Türkiye – Irak İlişkileri: Bir fincan kahvenin kırk yıl hatırı kalabilecek mi?


İlişkilerin gidişatını belirleyecek etkenlerden biri Türkiye’nin PKK ile mücadelesine Irak’ın nasıl destek veya iç politikasında tepki vereceği olacak. Ayrıca, Kerkük-Ceyhan petrol boru hattının hangi düzenlemelerle yeniden çalışmaya başlayacağına bakılacak… Ancak asıl önemlisi, bölgedeki dengelerde rol sahibi ABD, İran ve İsrail’in Türkiye ile Irak arasındaki ilişkilerde büyük bir değişime neden olabilecek Kalkınma Yolu gibi bir projeyi nasıl izleyecekleri, kabullenip kabullenmeyecekleri de merak konusu!

***

Cumhurbaşkanı Erdoğan’ın Irak Ziyareti:
Yeni Dönem, Fırsatlar, Zorluklar

 


Prof. Dr. Serhat Erkmen
(Kitapları)

 

Erdoğan, 22 Nisan 2024’te Irak’ı ziyaret ediyor. Geçen yılın sonlarında planlanan ancak Orta Doğu’daki gelişmeler ve Türkiye’deki yerel seçimler nedeniyle ertelen ziyaretin, Türkiye Irak ilişkilerinde yeni bir dönemin dönüm noktası olması bekleniyor. Ziyaret sırasında gündeme gelen konuların pratiğe dönüşmesi halinde 22 Nisan 2024 akıllara kazınacak kadar önemli bir tarih olabilir.

Fakat burası Irak; hiçbir şey öngörüldüğü gibi gitmiyor. Bölgesel dinamikler, yerel gelişmeler ve potansiyel krizler, büyük bir dikkatle planlanan ve güçlükleri aşarak hayata geçirmeye çalışılan stratejik dönüşümün önünde zorlu engeller olabilir.
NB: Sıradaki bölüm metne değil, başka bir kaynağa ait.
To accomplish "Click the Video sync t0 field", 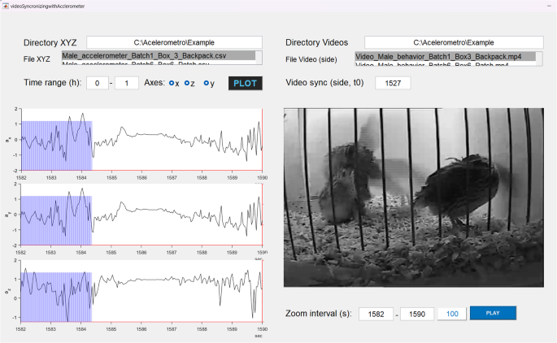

✮ Cumhurbaşkanı Erdoğan’ın Irak ziyareti nelere gebe?
✮ İki ülke nasıl bir dönüşümün eşiğinde?
✮ Son aylarda Irak’ta yaşanan üç önemli gelişme neydi?
✮ İlişkilerin geleceğini bekleyenler neler?

 


Ziyaretin amacı:
Yeni bir vizyon ve beklenen sonuçlar

Irak söz konusu olduğunda genellikle meseleleri güvenlik ve terörizmle mücadele perspektifinden başlayarak değerlendiriyoruz. Terörizmle mücadele perspektifine ek yapılmak istendiğinde petrol ve doğal gaz ile iki ülke arasındaki ticari ilişkiler tartışılmaya başlanıyor. Oysa Türkiye’nin geçmişe göre Irak’ta daha kapsamlı ve bütüncül bir siyaseti hayata geçirmeye çalıştığı görülüyor. Bu kapsamlı vizyonu nasıl tanımlayabiliriz?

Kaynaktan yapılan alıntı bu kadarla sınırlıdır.